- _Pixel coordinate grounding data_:

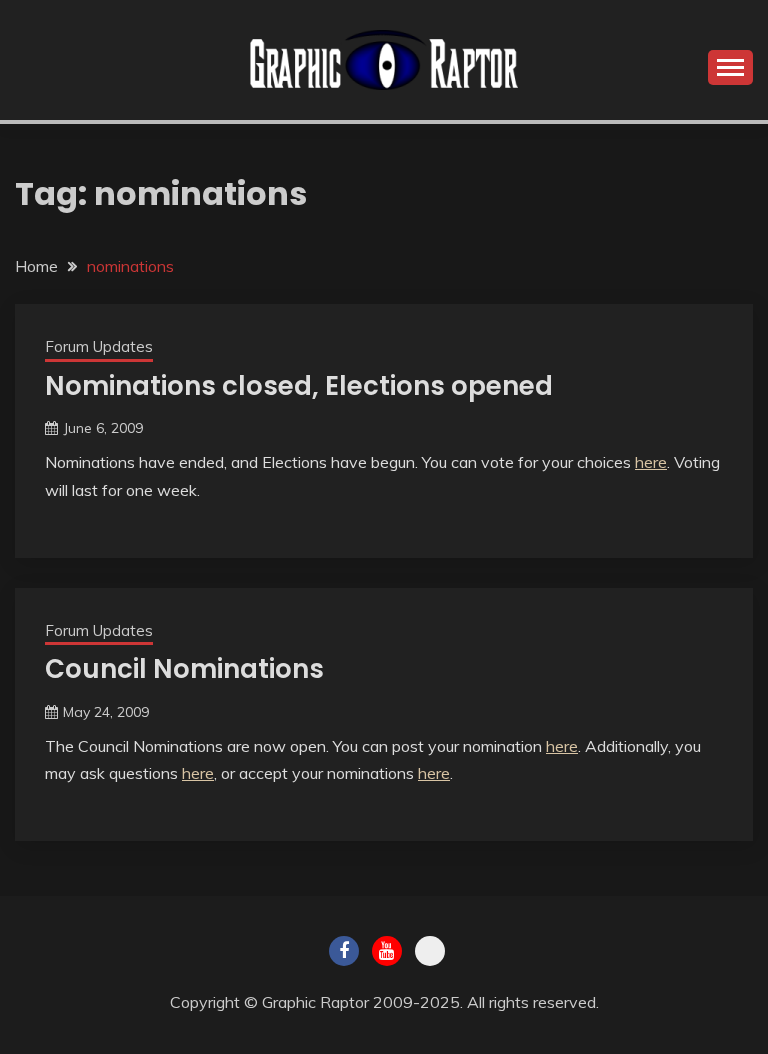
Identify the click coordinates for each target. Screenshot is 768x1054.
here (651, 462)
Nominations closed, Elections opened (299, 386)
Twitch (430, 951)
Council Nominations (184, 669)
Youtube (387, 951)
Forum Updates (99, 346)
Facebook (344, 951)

- _BRIEF_:
Exactly the lines from the one containing "Council Nominations (184, 669)" through the final line above, and only those, should be given again.

- _EXPECTED OUTPUT_:
Council Nominations (184, 669)
Youtube (387, 951)
Forum Updates (99, 346)
Facebook (344, 951)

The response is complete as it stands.